Researchers demonstrate potential attacks using baseband flaws
The research team has made 5GBaseChecker available on GitHub for other researchers to use in their search for 5G vulnerabilities. Hussain, an assistant professor at Penn State University, revealed that he and his students were able to trick phones with these vulnerable 5G basebands into connecting with a fake base station. This connection served as a launchpad for their attacks.
Exploitation of 5G baseband flaws poses significant threat
Tu, a member of the research team, highlighted their most critical attack that allowed them to exploit the phone from the fake base station.

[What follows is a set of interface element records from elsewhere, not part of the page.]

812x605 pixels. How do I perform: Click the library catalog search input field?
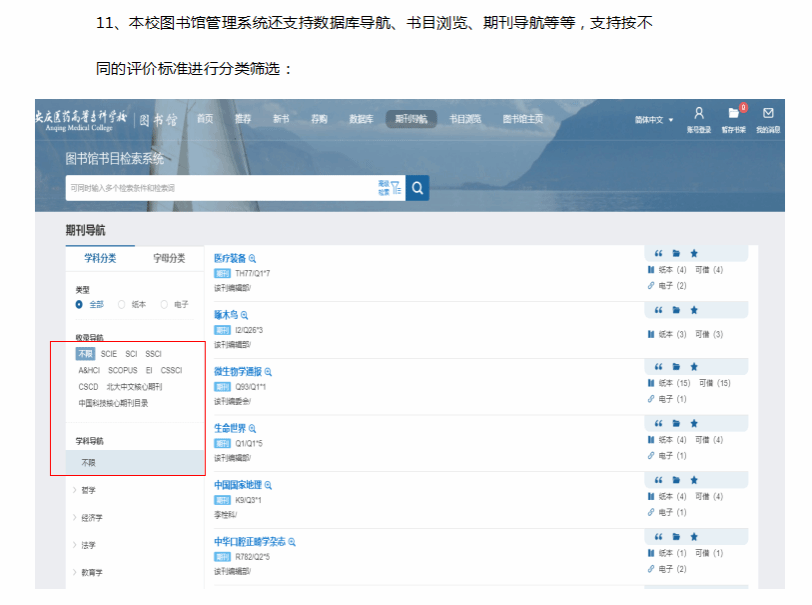click(x=220, y=187)
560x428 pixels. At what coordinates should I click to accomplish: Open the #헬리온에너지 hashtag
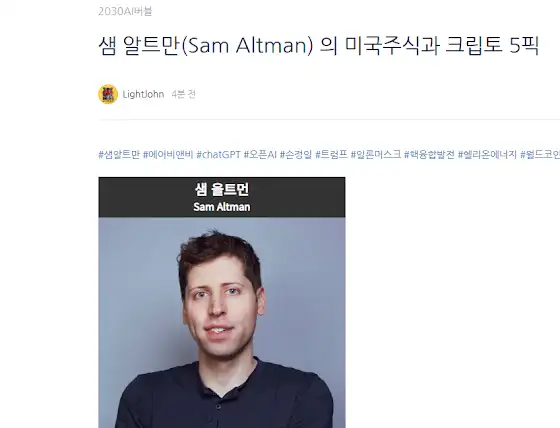[488, 155]
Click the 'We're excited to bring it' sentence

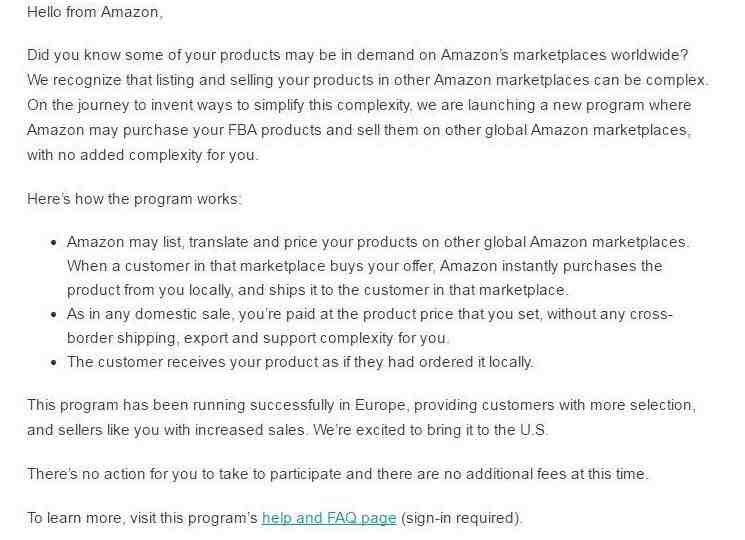click(x=430, y=430)
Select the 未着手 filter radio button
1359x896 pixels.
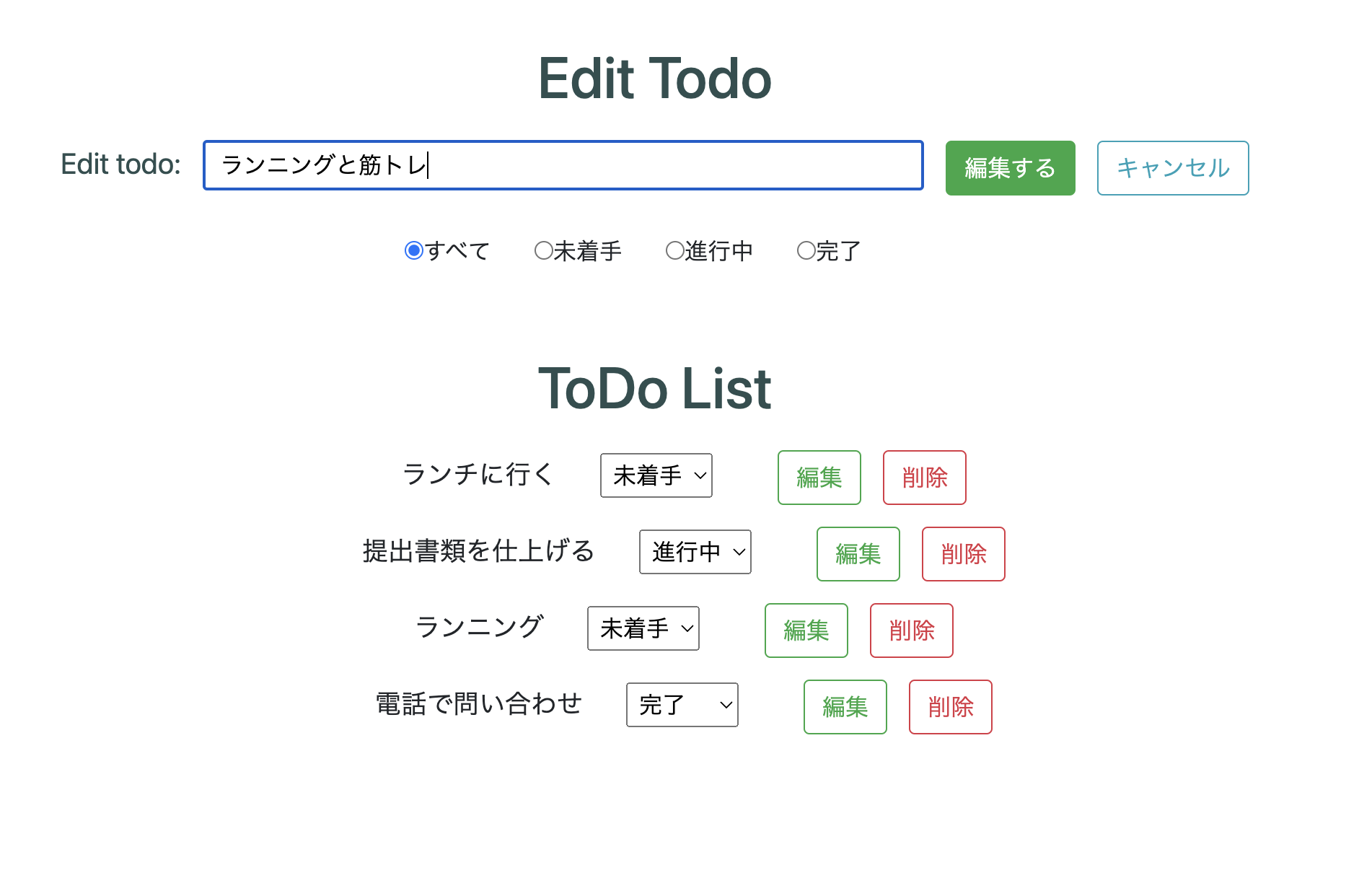point(543,250)
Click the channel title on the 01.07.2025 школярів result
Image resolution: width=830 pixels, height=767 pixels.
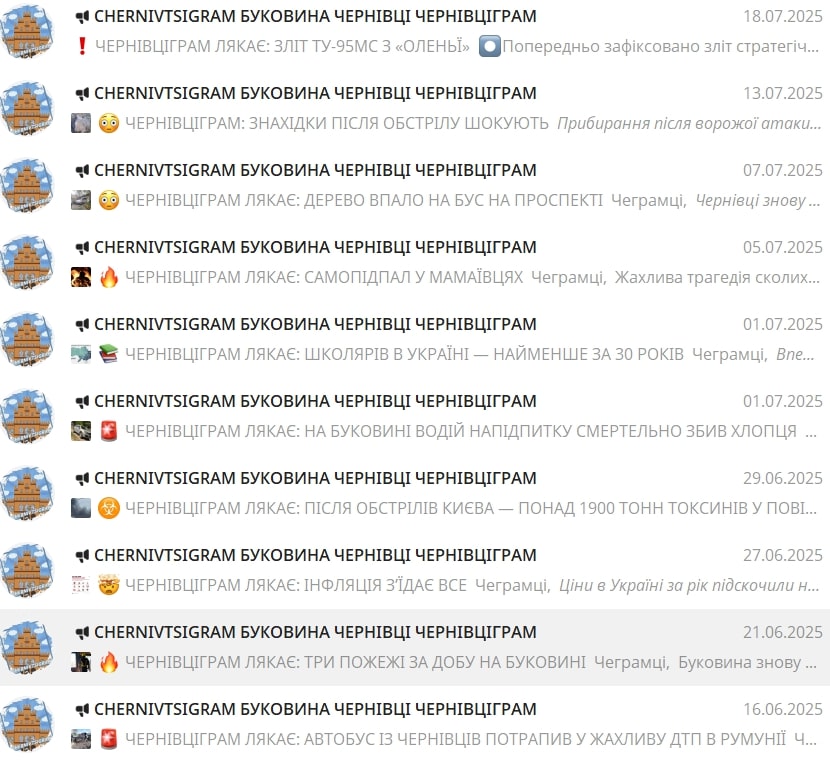click(x=315, y=324)
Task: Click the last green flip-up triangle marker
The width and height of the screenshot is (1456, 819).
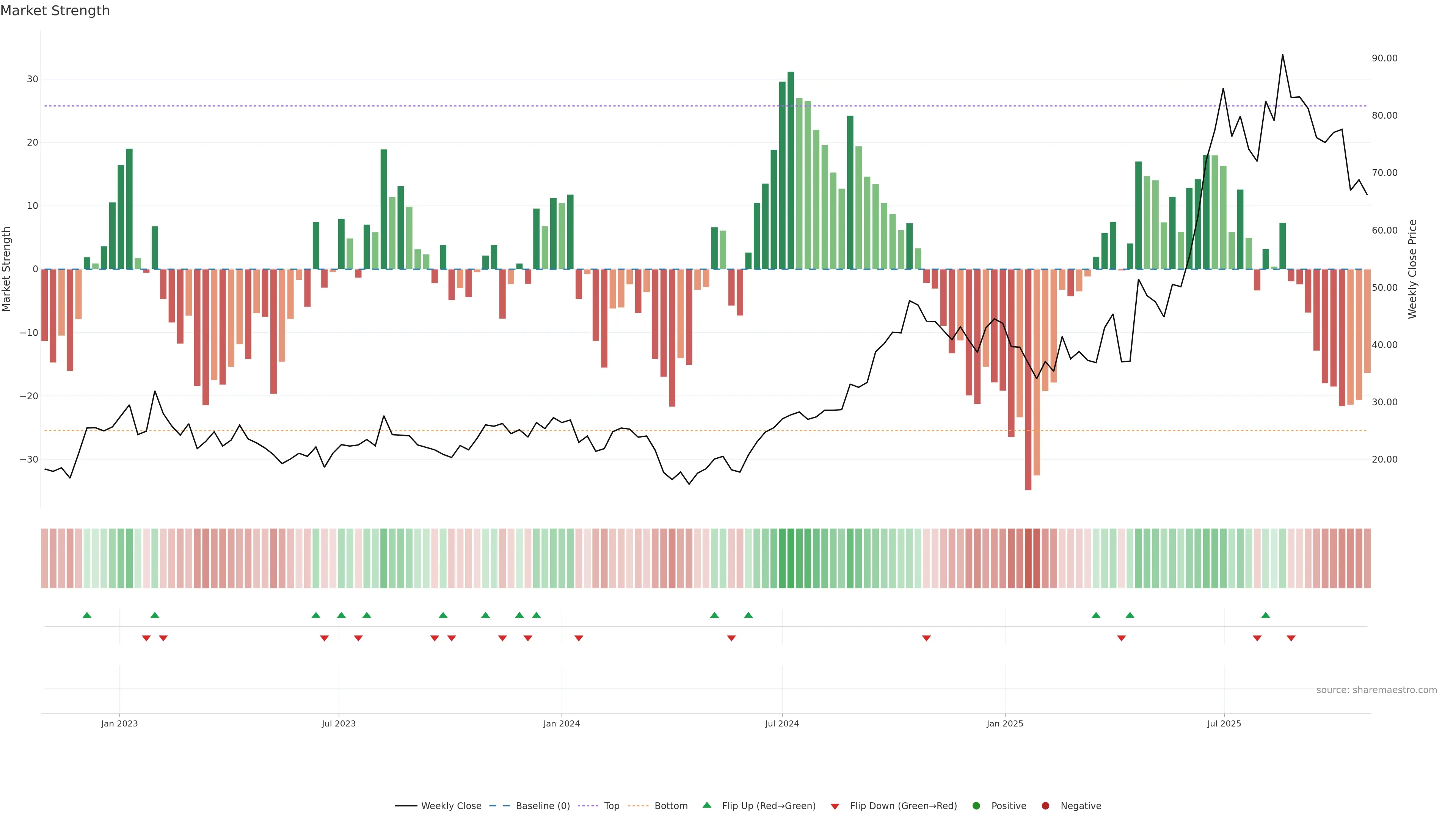Action: 1266,615
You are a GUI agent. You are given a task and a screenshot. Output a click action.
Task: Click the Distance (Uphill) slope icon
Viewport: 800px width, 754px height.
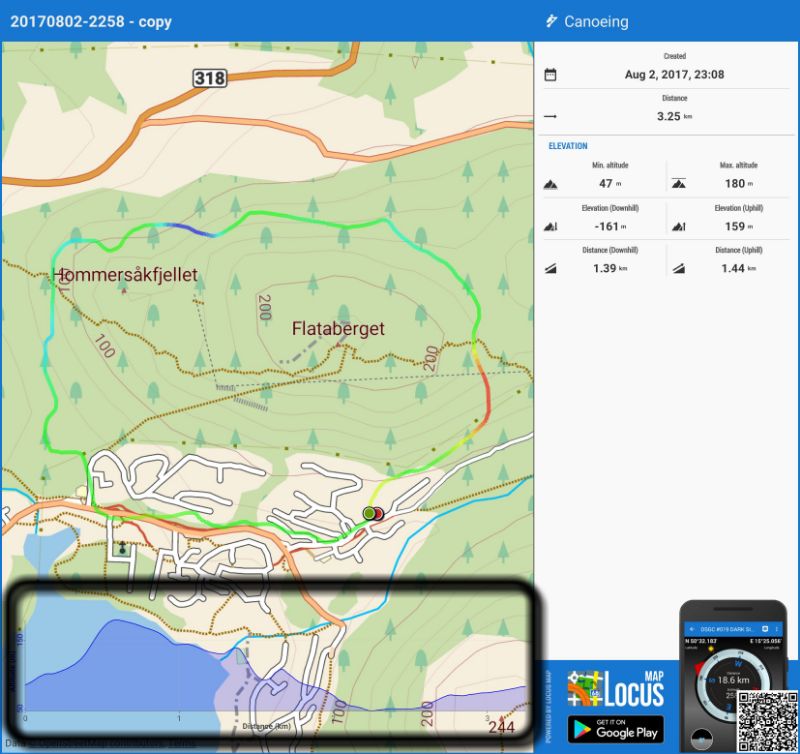[x=679, y=269]
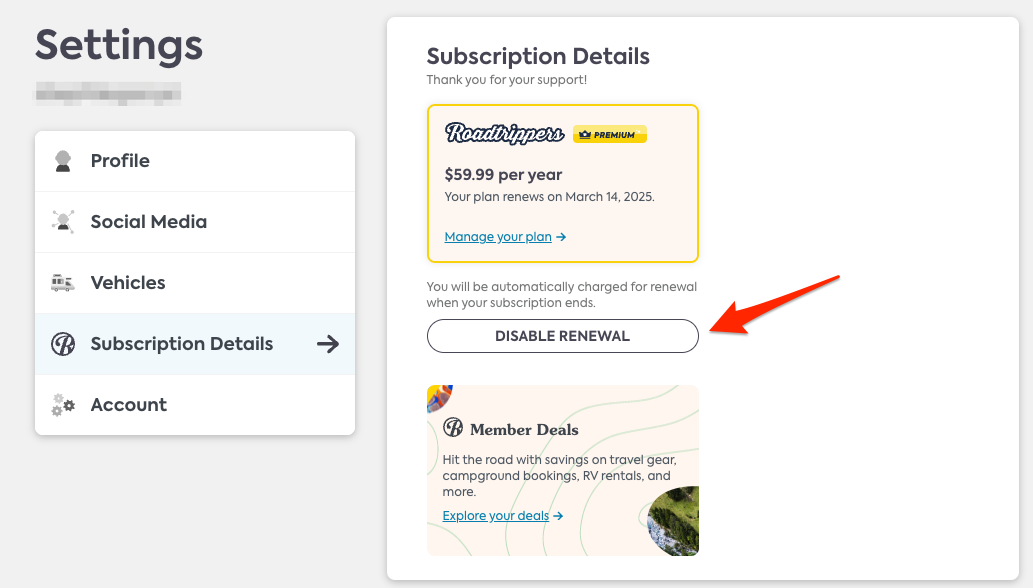
Task: Click the Disable Renewal button
Action: [x=563, y=336]
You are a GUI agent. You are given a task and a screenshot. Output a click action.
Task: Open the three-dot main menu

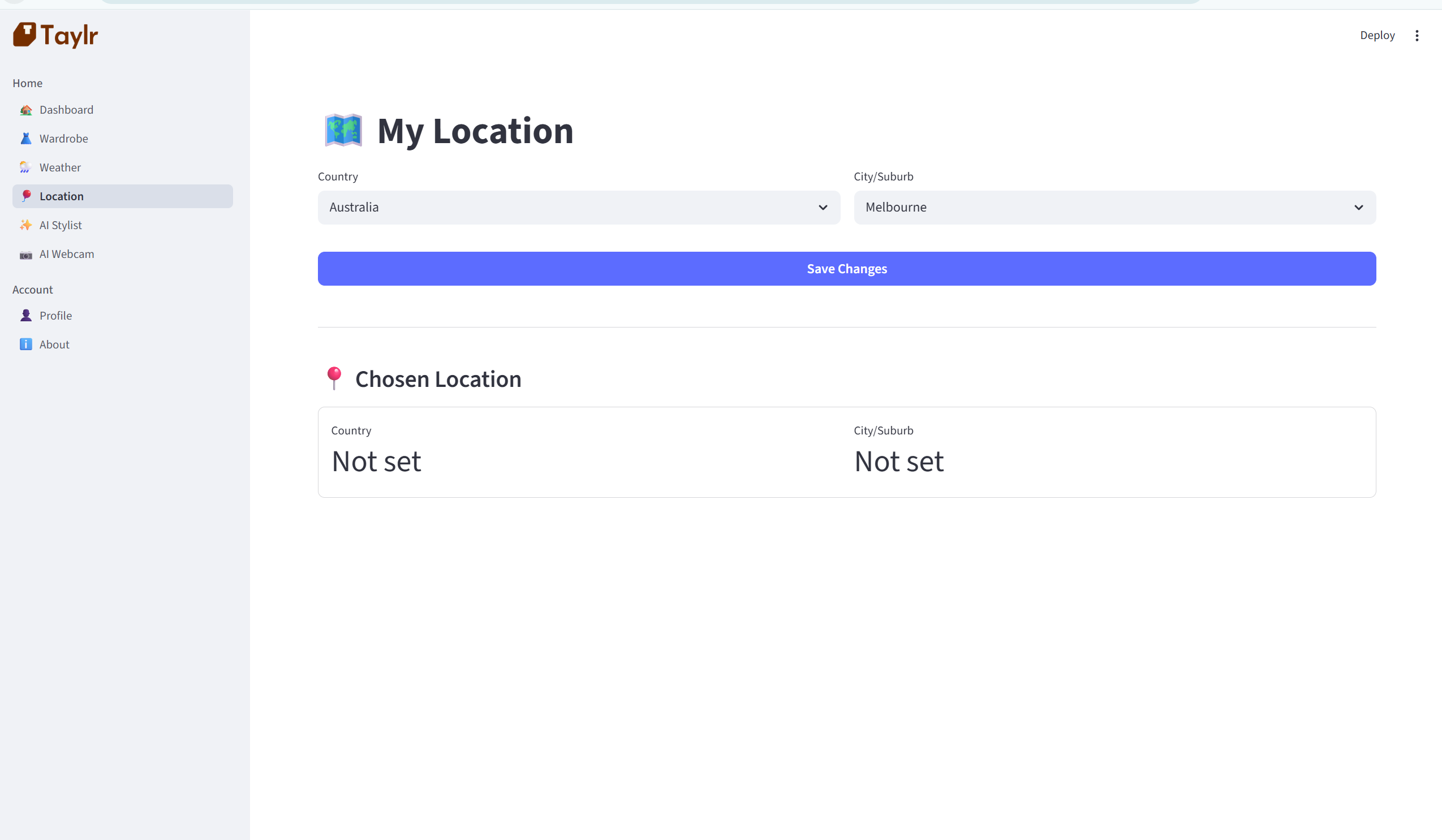1417,36
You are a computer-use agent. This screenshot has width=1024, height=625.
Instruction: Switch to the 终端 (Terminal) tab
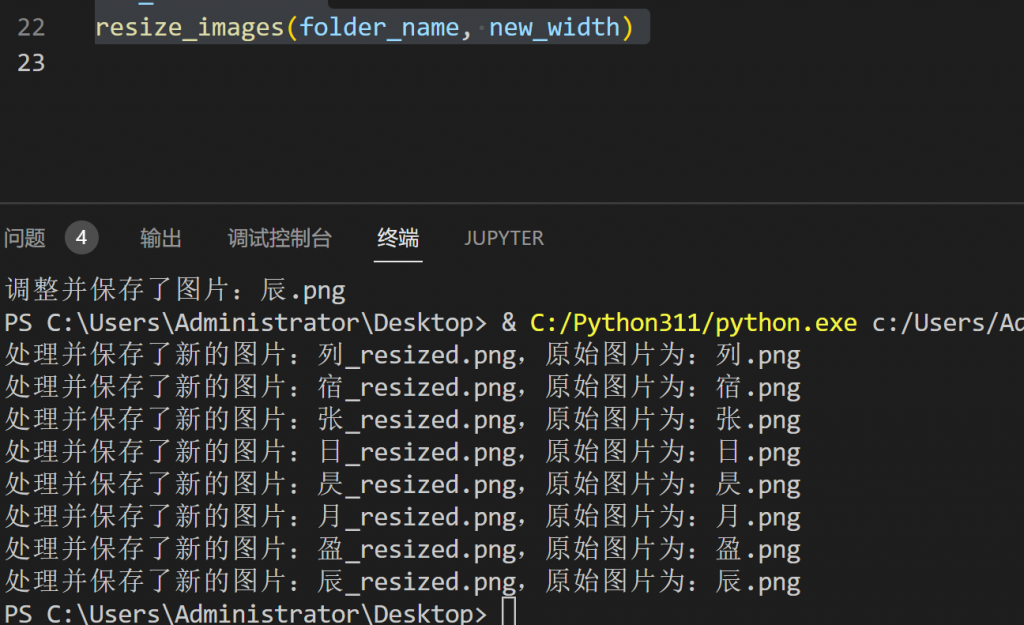[397, 238]
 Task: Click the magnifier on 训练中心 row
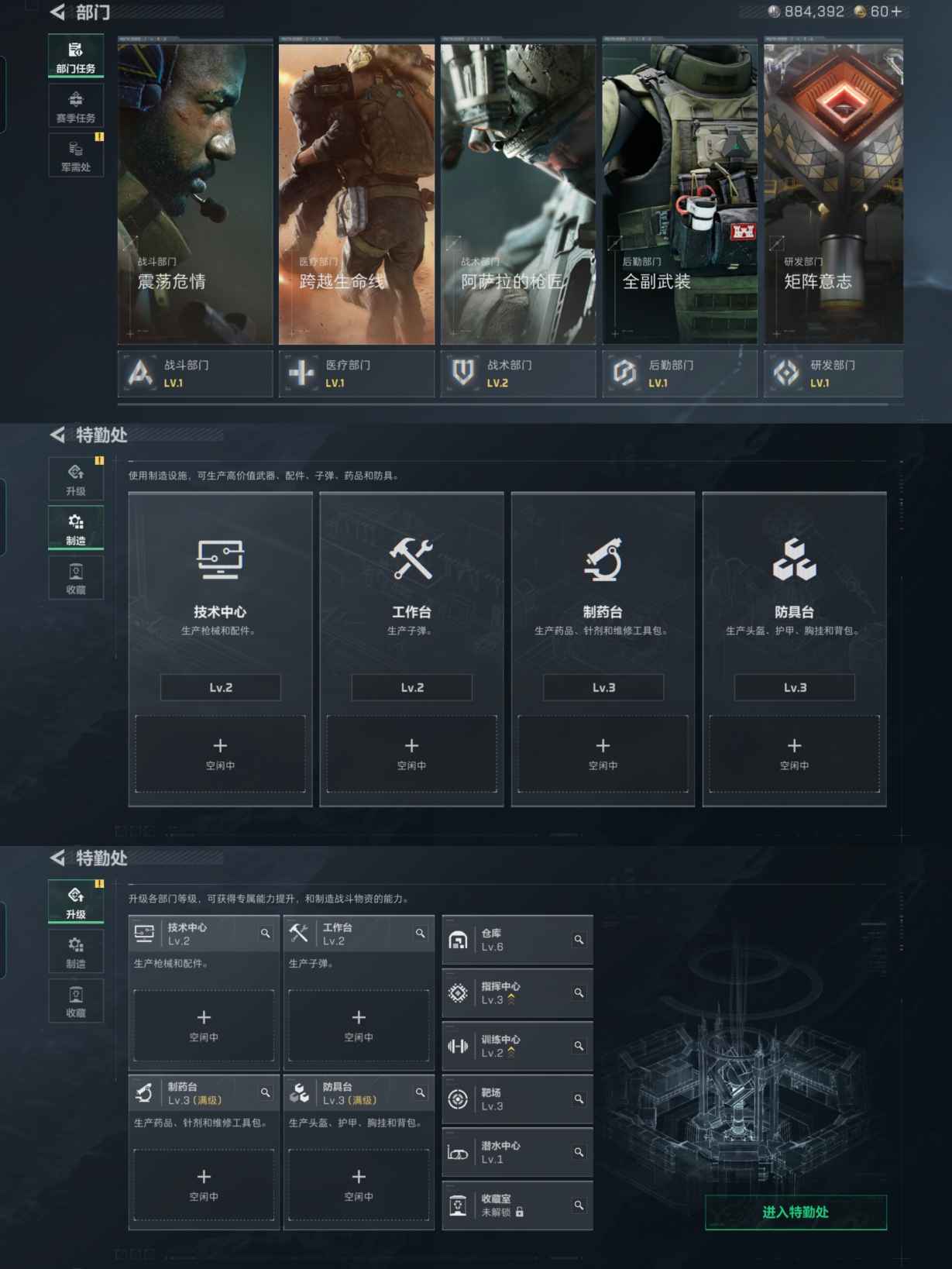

He stated that "the security of 5G was totally broken." He further added that "the attack is totally silent." By exploiting these vulnerabilities, a malicious hacker could impersonate a friend of the victim and send a convincing phishing message or direct the victim's phone to a harmful website.
Researchers discover additional risks and potential eavesdropping
The researchers also discovered that they could downgrade a victim from 5G to older protocols like 4G or even older ones. This tactic made it easier for them to eavesdrop on the victim's communications. Most vendors contacted by the researchers have addressed these vulnerabilities. As of now, 12 vulnerabilities in different 5G basebands have been identified and patched.
Tech giants respond to 5G baseband security flaws
Samsung spokesperson Chris Langlois confirmed that the company had "released software patches to affected smartphone vendors to address and resolve this matter." Google's Matthew Flegal also confirmed that the flaws were now fixed. However, MediaTek and Qualcomm did not respond to a request for comment on these security issues. This industry response indicates a proactive approach toward addressing these newly discovered 5G baseband vulnerabilities.